- Born: José Arsenio Franco Larraz 17 September 1957 Calatayud, Aragon, Spain
- Died: 5 January 2004 (aged 46) Zaragoza, Aragon, Spain
- Occupations: Magician Television personality
- Years active: 1990–2004
- Television: Genio y figura (1994) Sorpresa, ¡sorpresa! (1996–1999)

= Pepe Carrol =

Spanish television presenter (1957–2004)

José Arsenio Franco Larraz, better known by his stage name Pepe Carrol (17 September 1957 – 5 January 2004), was a Spanish magician and TV personality.

== Biography ==
Carrol studied civil engineering, but dropped out to start his entertainment career.
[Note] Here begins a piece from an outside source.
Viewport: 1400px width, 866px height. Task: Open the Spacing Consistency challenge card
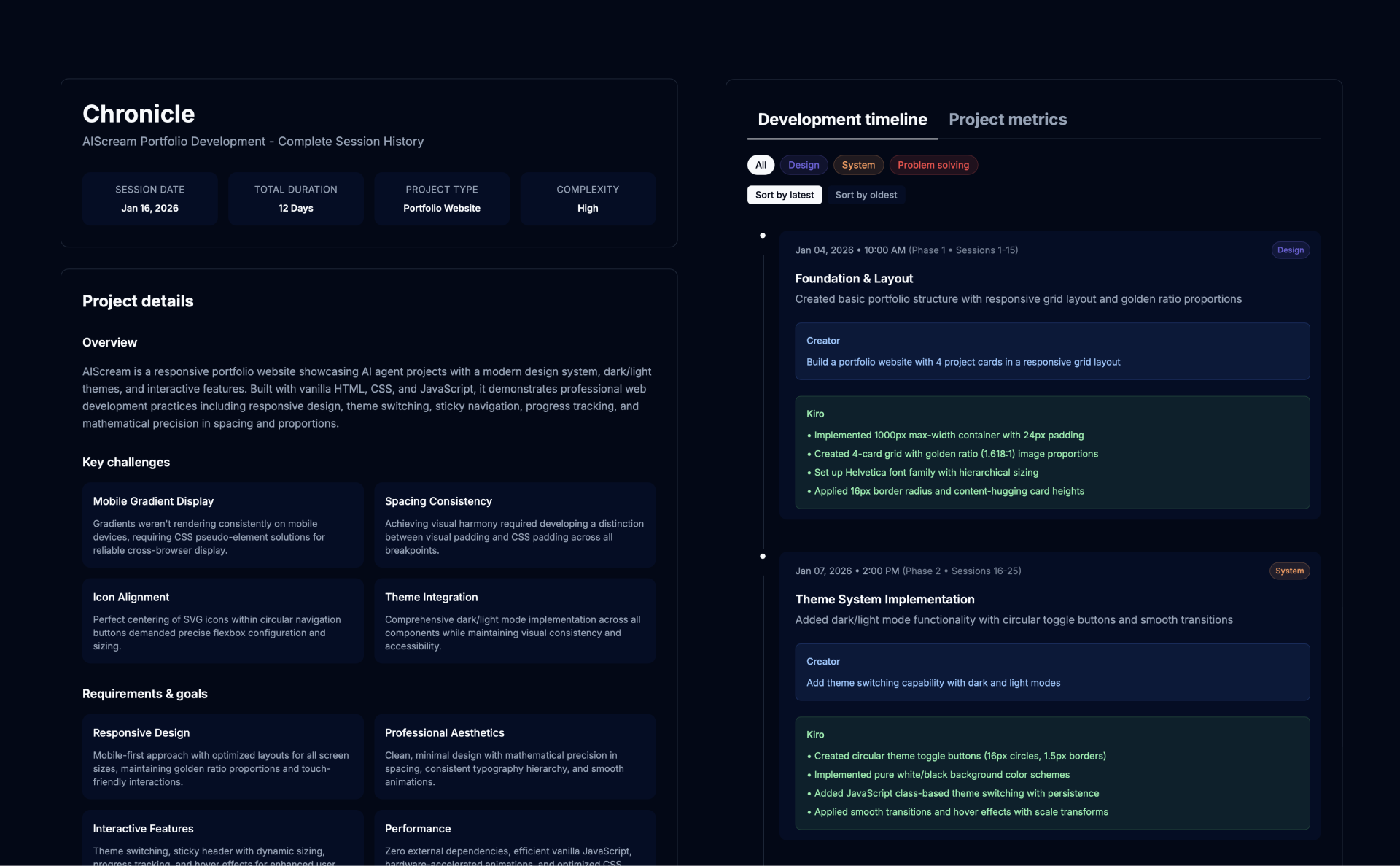515,525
He started his trade in magic at the Asociación Mágica Aragonesa (AMA). He started out performing stage and illusionist magic, before transferring to circus-based tricks and parlour magic, his strong suits becoming sleight of hand and performing tricks with a deck of cards. He, like other contemporaneous magicians such as Juan Tamariz and Arturo de Ascanio, followed the magic format espoused by the Magic School of Madrid.
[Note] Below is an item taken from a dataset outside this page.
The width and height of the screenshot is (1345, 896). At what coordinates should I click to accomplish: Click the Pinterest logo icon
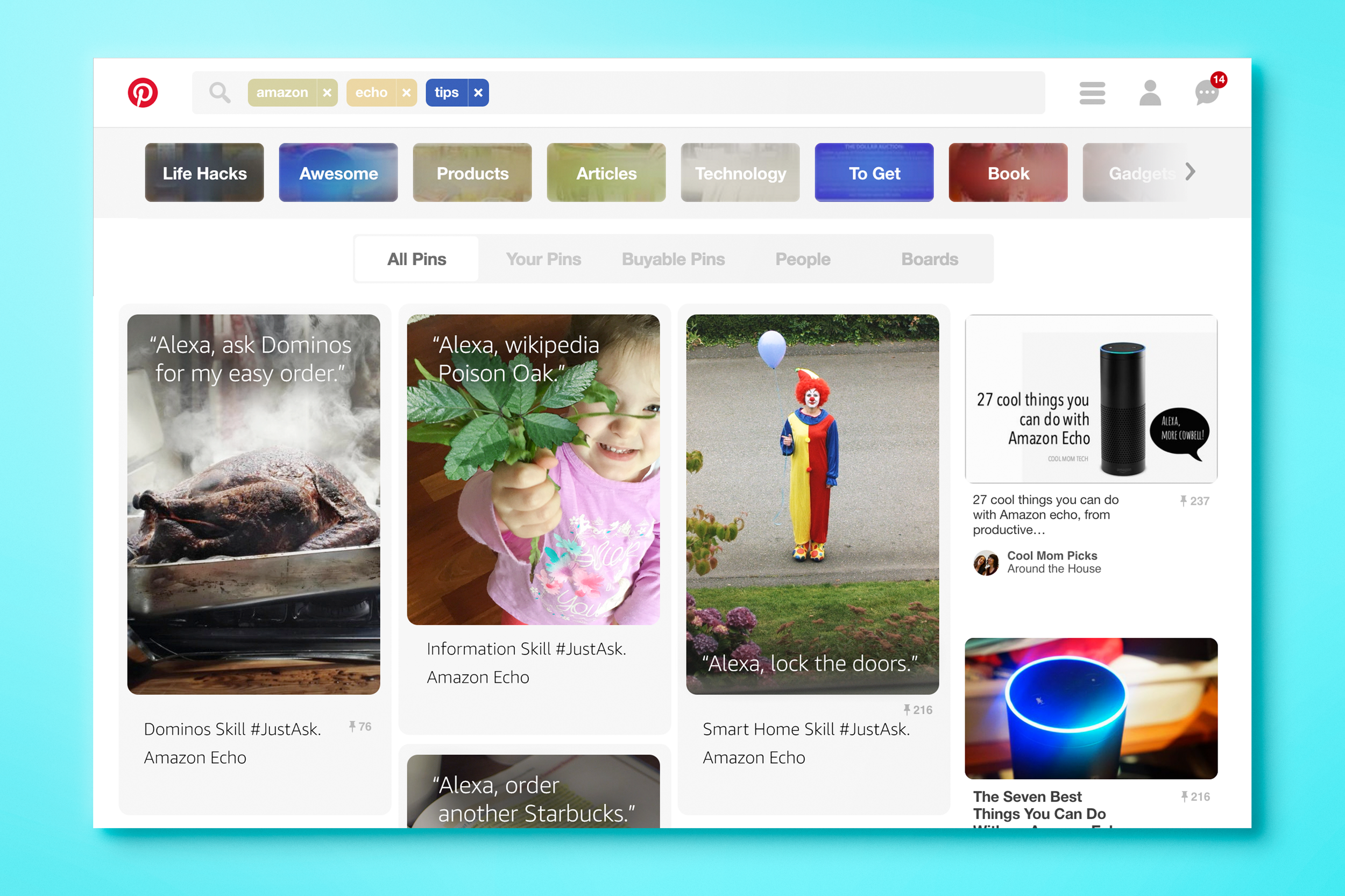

Carrol came to fame in the early 1990s, when he joined the cast of TVE game show Un, dos, tres... responda otra vez. He later swapped to Antena 3, where he presented his own show Genio y figura and A quién se lo ocurre and also partnered with Concha Velasco on Encantada de vida and Sorpresa, ¡sorpresa!, the Spanish version of Surprise Surprise. On Tele 5, he worked on Aquí no hay quien duerma and Vaya nochecita, the Spanish remake of Noel's House Party. On all these shows he used a similar structure, combining magic, humour and his stage presence.

He stopped working in TV in his later years but continued to perform on stage and for parties, winning national and international awards for his magic. He wrote two books about his craft, the successful Cincuenta y dos amantes in 1988 and a follow-up 52 amantes a través del espejo, published posthumously.

Affected by the deaths of his mother and partner Laura, Carrol's health worsened until his death in 2004 of a heart attack. In 2020, a documentary directed by fellow magician Carlos Devanti, based on an article about his life by writer Ramón Mayrata, was produced to celebrate Carrol's magic.